On the said day, the American journalist asked the Nigerian minister to talk about the 4-1-9 election and the minister got furious, asking the journalist to apologise for calling the election 419. The journalist was baffled, not understanding why he has to apologise and the interview session ended abruptly.
I’m sure you are all baffled as well, as to why there should be an apology. But Nigerians here will understand. In our country, there is a penal code that deals with fraud and related offences. There is a particular section, Section 419 of the code, which borders on Advance Fee Fraud.
As such, the code had been made popular, and anyone or situation seen as corrupt or fraudulent are commonly referred to as 419. You can now imagine that an election was conducted on April 19, a day the American referred to as 4-1-9.
Now, tell me, if you are the minister, won’t you be aggravated that the election that brought your government into office is being called fraudulent?
But if the journalist had understood the Nigerian terrain, he wouldn’t have called the election 4-1-9, though it was held on April 19. He would have used Nigerian language rather than his American dialectical connotations.
You must have a grasp of the report you are working on. Have the background knowledge and study related reports of the situation. For instance, a Nigerian working on Cattle rustling and farmers/herders clash in Ghana should read about the situation very well and not use the Nigerian situation to mirror what is happening in Ghana.
If need be, before you launch into the investigation, you can collaborate with two or three people and share ideas, especially with your editor. You also need to relate with colleagues in the country you are migrating to get as much information as possible on the subject matter, without necessarily blowing away your lead.
Know the Law
You must be acquainted with the laws of the country you are visiting as it relates with the sector you are launching an investigation on. This must be done so that you don’t run foul of the law and also to know how the law can be used to your advantage.
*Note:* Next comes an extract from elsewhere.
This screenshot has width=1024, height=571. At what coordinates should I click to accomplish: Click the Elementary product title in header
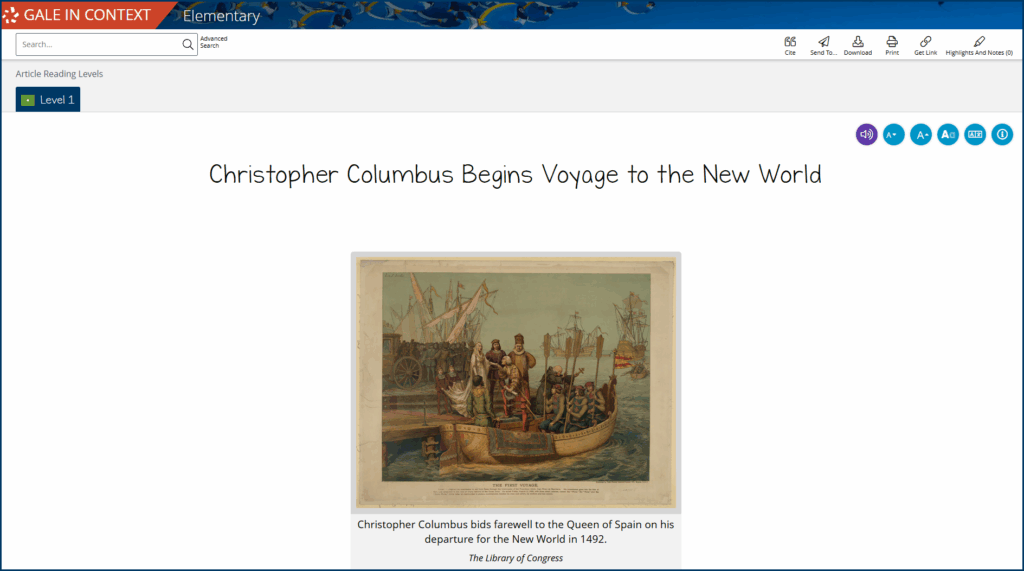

In essence, know your weakness, limitations and strength as provided by the law.
For instance, a Cameroonian or a Togolese journalist visiting NIGERIA to do a story on the recent ban on Twitter must know what the law says about the use of the online platform and know whether he or she can actually use Twitter while in Nigeria or not.
You must ensure that you are armed with relevant paperwork, such as work permits, and friendship of colleagues that can guarantee your peaceful stay throughout your stay, especially when the government of such a country is not media friendly.
You must also support your trip and work with detailed documents to show that you have vast knowledge in the area you are working on. Keep original documents away from security operatives and ensure that you have copies of every important document in your email and other online wallets. Obtain all the documents you need before embarking on your trip.
Don’t rush into your investigations, try and get as much information as you can. You need it because you need to ask intelligent questions in the cause of the investigations. And when you get to a bottleneck, the information at your disposal will aid you to challenge evasive answers.
It is a common parlance in our profession that ‘comments are free, facts are sacred’. So, fact-checking is an integral part of journalism. You must fact-check everything you have been helped with, whether documents or information obtained through sources.
Balancing and fair hearing
Always allow the subject of your investigation a fair chance to respond and avoid ambush interviews unless absolutely necessary. Inform the subject beforehand, let him or be prepared, so as to avoid being ambushed.
Don’t be proud to say; ‘I stand by my story’, in the face of evidence to the contrary. If you find that your opinion is wrong, be prepared to shift gears and change your story.
Always be in touch with your sources and don’t forget to do follow-ups on your stories.